#### INPUT FOR THIS TASK ####
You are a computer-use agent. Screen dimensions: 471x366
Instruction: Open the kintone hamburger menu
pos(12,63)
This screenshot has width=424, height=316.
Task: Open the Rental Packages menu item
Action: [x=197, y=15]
####
YOUR INSTRUCTIONS
Your answer should consist of every entry, repeated exactly.

WRITTEN SOLUTION
You are a computer-use agent. Screen dimensions: 471x366
Instruction: Open the kintone hamburger menu
pos(12,63)
This screenshot has width=424, height=316.
Task: Open the Rental Packages menu item
Action: [x=197, y=15]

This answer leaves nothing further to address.